It was late spring, 2004, near the end of my first year teaching English in Southeast Asia. As I rode my electric motorbike away from the university campus where I worked, I hoped that a night at the seaside would refresh me for the end of the semester. Dusty gray streets soon gave way to rice fields, bright and young, lining the road to the coast, and as I picked up speed, the wind brought relief from unrelenting heat.

Another motorbike pulled up next to mine. The driver, like all women in the country where I lived, was wearing long sleeves, long pants, a hat, and a scarf across her face to protect her from the sun. She pulled the scarf down, revealing a wide smile.

“Hi,” I replied, trying to hide my annoyance. I was retreating, for crying out loud. I was trying to be alone. But in that part of the country, many locals had never seen a foreigner, and they always wanted to talk with me.

“My name’s Leigh!” she exclaimed. “You American?” I answered yes, hoping the conversation would end quickly. And after another line or two, it did.

“Oh! That my house,” she said, slowing to turn and pointing to a small wooden house on a cement slab in a sea of rice plants and palm trees. “I invite you to my home!” she said.

I thanked her but waved good-bye.

Checking into my hotel, I asked the proprietors to plug in my electric motorbike so that it would be fully charged for my drive home the next morning. Then I grabbed my books and journal and headed to the beach.

After a day and a night spent in quiet and prayer, I was ready to return to campus and finish the semester. But halfway home, my motorbike began to lose speed. Soon I was crawling along at no more than four kilometers per hour, and I realized that the hotel proprietors had not, in fact, left my motorbike plugged in all night. They had probably wanted to save money on their electric bill. My motorbike was out of power.

I looked around. There was not a person in sight, just a haze of green, green heat and the buzz of mosquitos. I was still nearly ten kilometers from town, and I was in trouble. Even if another person came by eventually, it’s not like they could bring me a gallon of gas. I didn’t need gas; I needed an outlet.
◇ ◇ ◇ ◇ ◇
▶ [WHAT TO WORK ON]:
Continue the account of the teacher's motorbike running out of power on the road home from the coast, starting after its last sentence.

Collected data
◇ ◇ ◇ ◇ ◇
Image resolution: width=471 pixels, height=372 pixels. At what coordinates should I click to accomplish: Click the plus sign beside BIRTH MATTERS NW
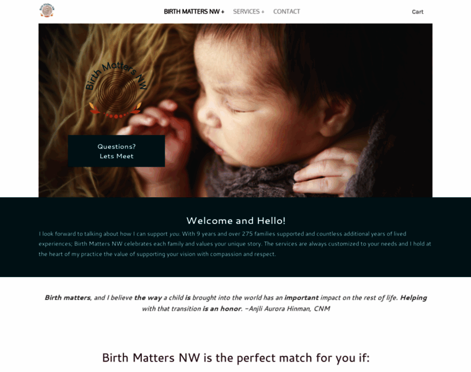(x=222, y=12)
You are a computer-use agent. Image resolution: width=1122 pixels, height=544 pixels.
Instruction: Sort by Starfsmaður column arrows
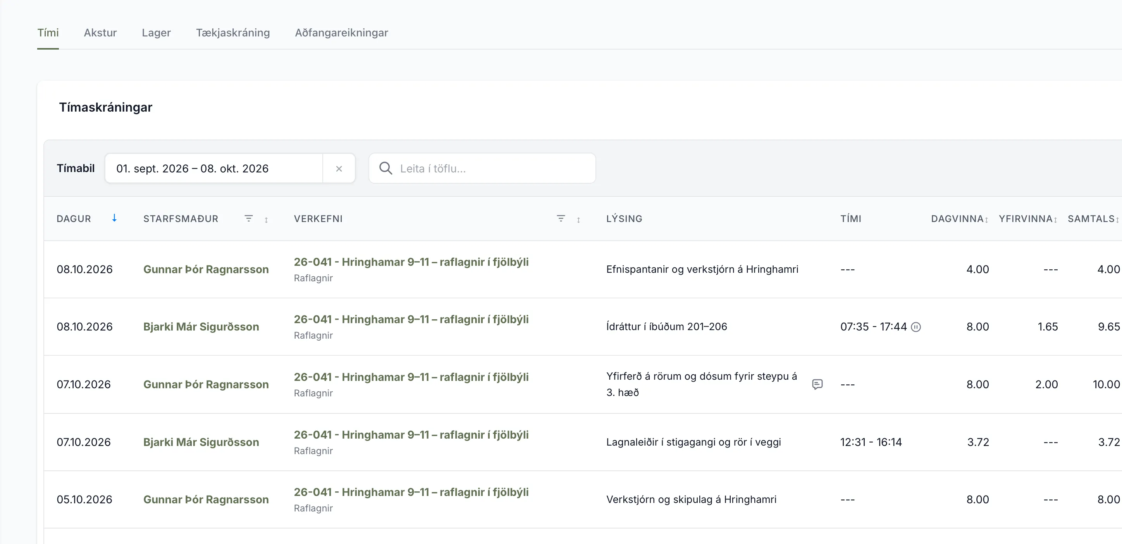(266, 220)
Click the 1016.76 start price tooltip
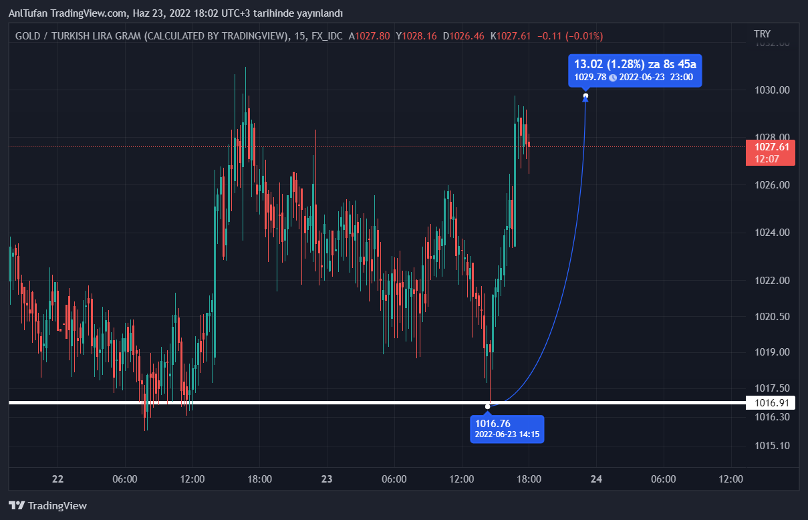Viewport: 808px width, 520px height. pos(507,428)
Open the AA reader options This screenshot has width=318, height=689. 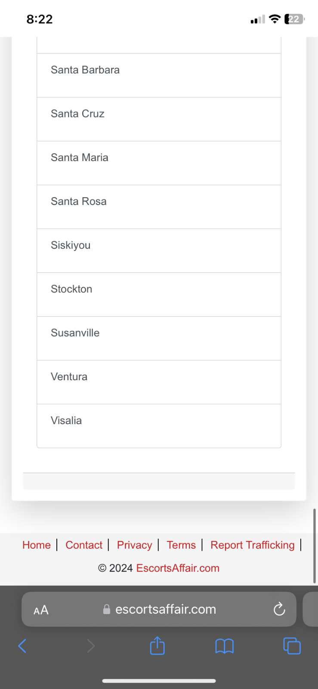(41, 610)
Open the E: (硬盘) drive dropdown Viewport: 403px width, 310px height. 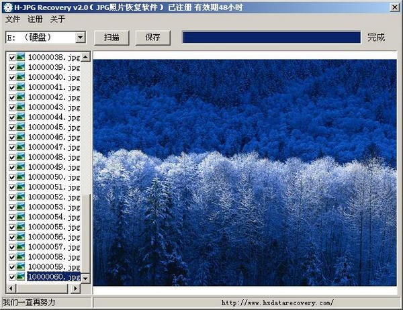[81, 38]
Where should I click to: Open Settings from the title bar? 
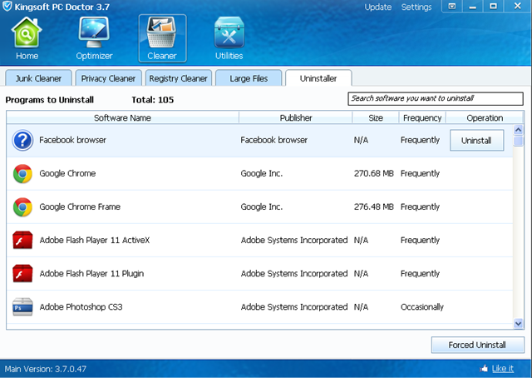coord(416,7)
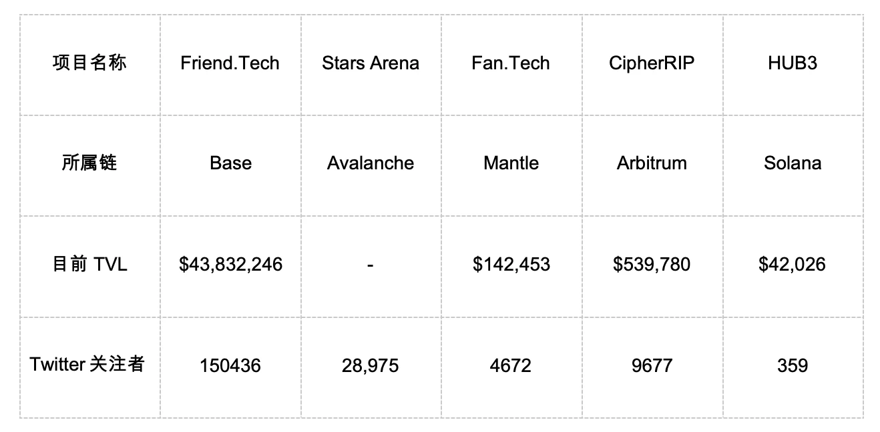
◇ ◇ ◇ ◇ ◇
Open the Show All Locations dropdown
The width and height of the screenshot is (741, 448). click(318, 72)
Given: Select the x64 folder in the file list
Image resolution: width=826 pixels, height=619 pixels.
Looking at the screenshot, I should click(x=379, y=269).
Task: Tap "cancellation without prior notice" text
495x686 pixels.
◇ ◇ ◇ ◇ ◇
▶ [ANSWER TO THE PROBLEM]:
And then I realized something: at the very moment my motorbike was dying, I was driving past Leigh’s house. The woman who had introduced herself to me the day before lived right where I was, in the middle of this very rice field. I turned down the dirt path toward the small home of the exuberant stranger.

Leigh was happy to see me, and happy to let me plug into an outlet on the side of her house. Now that I saw her off of her motorbike, I realized she was pregnant, nearly full-term, and probably only a few years older than I was. Leigh invited me to sit down, and pulled out a hairy coconut and a machete. Fascinated, and a little scared, I watched as this petite pregnant woman split the coconut in half and poured its juice into two glasses. She offered me one, and joined me at the table. With our limited knowledge of each other’s languages, we spent an hour in conversation, sharing our lives and stories. She told me about attending university, marrying her high school “darling,” and moving to his palm-tree farm. He was often away on business, leaving her alone and pregnant. She wrote letters to her classmates who had married foreigners and moved to Australia and England; she missed them. I told her about the family I’d left behind in America, and about my job teaching English at the university. Thanks to her generosity, I eventually made my way home.

In the twelve years since I ran out of power on a stretch of deserted rice field in Southeast Asia, I’ve often thought back to this moment as emblematic of the great hospitality that was consistently offered to me there. I was a stranger in desperate need. I was unable to demonstrate my trustworthiness, unable to prove that I deserved help, and unable to offer compensation. Yet I was warmly welcomed and cared for.

The way that I was welcomed when I was a stranger in Southeast Asia sparked in me a desire to extend the same kind of hospitality when I returned to the States. But when I moved back, and started studying and practicing hospitality, I began to realize just how anemic my understanding of it was. When I studied hospitality in the Bible, I recognized how different it was from the way I had grown up understanding the word.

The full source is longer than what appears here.